How do you like your chicken? Lemon pepper, boneless and skinless, BBQ, organic, individually packaged, fresh frozen or fully cooked, free-range, cage-free, hormone-free, chicken-free veggie meat… Chicken in America comes anyway you want it. A walk through the butcher’s aisle of my local Giant offers dozens of options to prepare poultry for my family. Enough options to make a girl cry. Especially a girl who recently spent time in a country where chicken comes only two ways: dead or alive.
Before leaving Honduras, we were warned that upon returning to the U.S., we might find ourselves overwhelmed with the choices before us. Indeed, during my first trip to the grocery, I wandered up and down the 23 aisles, nauseous and emotional. So much stuff! The complete opposite of the humble yet sufficient supermercado where I had so recently shopped. So much perceived want masked as need. Yet, I bought into it.
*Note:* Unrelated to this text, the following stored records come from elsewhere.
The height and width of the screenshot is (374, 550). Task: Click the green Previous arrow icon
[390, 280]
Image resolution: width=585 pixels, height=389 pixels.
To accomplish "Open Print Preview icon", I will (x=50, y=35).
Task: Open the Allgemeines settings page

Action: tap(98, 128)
Those welcome home Cocoa Krispies never tasted so good!
Other advice we received upon our departure from the orphanage was to avoid feeling guilty for the conveniences we have. Wise advice; we have so many creature comforts, they are hardly avoidable. Prepared food via drive-thru, take-out, and delivery, movies that come to us immediately, the world at our fingertips through online shopping. While preparing to host our Thanksgiving feast, I order our groceries online, never having to battle the weather, other frenzied shoppers, or my whiny children.
One of my favorite conveniences from the world of InstantGratification.com are diapers. I can hop online, tap the screen a few times, and have diapers delivered to my front door within 24 hours. That’s faster than sending my husband to the store for a pack! I’ve taken to ordering toilet paper, laundry detergent, shampoo, you-name-it, all with free shipping and overnight delivery.
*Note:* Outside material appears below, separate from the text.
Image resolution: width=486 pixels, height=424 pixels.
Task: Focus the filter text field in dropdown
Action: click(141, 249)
That guaranteed quick turnaround means procrastinators can wait to order until an item is almost empty at home. I know my website will deliver the day after, so I request a new package of diapers when my daughter is down to a day’s worth. Why do I test them so? For a gal who usually has three dozen rolls of toilet paper stored under cabinets, this diaper-roulette is a surprising twist.
It might come back to haunt me tomorrow. Forecasters warn a half-foot of snow is headed our way. In this pseudo-Southern state, such precipitation is paralyzing. My bulk diaper purchase is “in transit,” scheduled to be delivered in the height of the snow storm, putting the internets and brown truck company to the test. Have I become too dependent on my conveniences? Come tomorrow afternoon, I might be forced to wrap a blanket around my little one’s middle, donn my snow boots, and head to my local grocery store. At least I know that when I arrive, I can choose whatever type of diaper suits our needs. And while I’m there, I might just pick up some chicken for dinner.